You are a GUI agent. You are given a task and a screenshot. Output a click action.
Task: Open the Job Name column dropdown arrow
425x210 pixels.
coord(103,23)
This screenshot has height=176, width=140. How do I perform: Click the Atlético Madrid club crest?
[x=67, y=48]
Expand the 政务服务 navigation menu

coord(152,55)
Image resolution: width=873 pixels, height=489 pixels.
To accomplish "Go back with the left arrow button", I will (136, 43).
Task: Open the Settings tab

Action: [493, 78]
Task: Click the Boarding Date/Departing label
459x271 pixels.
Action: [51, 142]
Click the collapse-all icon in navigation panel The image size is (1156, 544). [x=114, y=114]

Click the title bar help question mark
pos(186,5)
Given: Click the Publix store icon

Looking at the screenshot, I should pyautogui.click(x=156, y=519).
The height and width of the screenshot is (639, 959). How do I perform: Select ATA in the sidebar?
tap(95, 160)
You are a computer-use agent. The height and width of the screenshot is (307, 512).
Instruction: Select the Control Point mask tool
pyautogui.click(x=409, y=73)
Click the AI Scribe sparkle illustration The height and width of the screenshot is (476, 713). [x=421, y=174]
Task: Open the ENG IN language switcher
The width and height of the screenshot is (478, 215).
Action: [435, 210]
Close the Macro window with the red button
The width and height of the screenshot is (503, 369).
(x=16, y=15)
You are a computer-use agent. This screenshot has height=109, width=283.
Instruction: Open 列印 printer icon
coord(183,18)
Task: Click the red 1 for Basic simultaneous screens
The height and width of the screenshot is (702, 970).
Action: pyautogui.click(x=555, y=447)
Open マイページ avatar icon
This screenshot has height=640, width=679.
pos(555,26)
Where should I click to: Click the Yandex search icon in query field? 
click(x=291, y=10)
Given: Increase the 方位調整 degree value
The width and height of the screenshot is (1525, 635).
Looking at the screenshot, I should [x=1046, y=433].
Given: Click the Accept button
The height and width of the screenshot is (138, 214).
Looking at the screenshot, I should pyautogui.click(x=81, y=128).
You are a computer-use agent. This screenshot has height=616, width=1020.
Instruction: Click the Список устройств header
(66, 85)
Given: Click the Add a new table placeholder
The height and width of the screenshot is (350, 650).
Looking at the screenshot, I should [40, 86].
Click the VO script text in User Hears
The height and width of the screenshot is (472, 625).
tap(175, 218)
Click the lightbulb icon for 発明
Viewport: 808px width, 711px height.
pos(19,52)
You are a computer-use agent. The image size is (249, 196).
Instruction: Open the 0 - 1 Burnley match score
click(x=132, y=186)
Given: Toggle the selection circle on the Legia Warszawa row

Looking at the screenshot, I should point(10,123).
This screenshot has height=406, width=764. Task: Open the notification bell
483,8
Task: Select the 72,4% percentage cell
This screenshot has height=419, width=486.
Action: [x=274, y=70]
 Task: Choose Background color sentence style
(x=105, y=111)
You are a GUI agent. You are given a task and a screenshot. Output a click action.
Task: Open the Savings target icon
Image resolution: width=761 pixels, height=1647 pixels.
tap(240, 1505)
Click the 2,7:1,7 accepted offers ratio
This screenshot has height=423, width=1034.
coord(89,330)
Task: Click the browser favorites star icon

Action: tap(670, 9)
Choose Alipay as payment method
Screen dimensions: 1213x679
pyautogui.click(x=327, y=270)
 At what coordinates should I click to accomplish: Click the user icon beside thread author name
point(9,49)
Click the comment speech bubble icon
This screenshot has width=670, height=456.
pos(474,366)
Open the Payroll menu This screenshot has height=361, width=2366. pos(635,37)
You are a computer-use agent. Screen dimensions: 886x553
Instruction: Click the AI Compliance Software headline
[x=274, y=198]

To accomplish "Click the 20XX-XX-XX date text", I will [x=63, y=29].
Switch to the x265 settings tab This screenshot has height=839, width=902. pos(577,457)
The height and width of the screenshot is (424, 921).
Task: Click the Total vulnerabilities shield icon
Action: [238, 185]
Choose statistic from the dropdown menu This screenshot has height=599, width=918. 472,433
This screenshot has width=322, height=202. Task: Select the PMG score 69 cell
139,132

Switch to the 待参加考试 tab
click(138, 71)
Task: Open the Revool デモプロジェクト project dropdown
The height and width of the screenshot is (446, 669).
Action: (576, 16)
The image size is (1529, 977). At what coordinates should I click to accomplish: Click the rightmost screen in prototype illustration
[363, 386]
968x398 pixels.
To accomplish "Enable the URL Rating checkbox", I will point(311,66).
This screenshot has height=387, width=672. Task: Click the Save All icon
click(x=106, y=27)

::::::::::

• _What you have to do_:
In the listing above, find the line containing "Given: Toggle the" and the line containing "Task: Select the 72,4% percentage cell", then quote both, plus every line between them, exactly as written.

• _Written response_:
Given: Toggle the selection circle on the Legia Warszawa row

Looking at the screenshot, I should point(10,123).
This screenshot has height=406, width=764. Task: Open the notification bell
483,8
Task: Select the 72,4% percentage cell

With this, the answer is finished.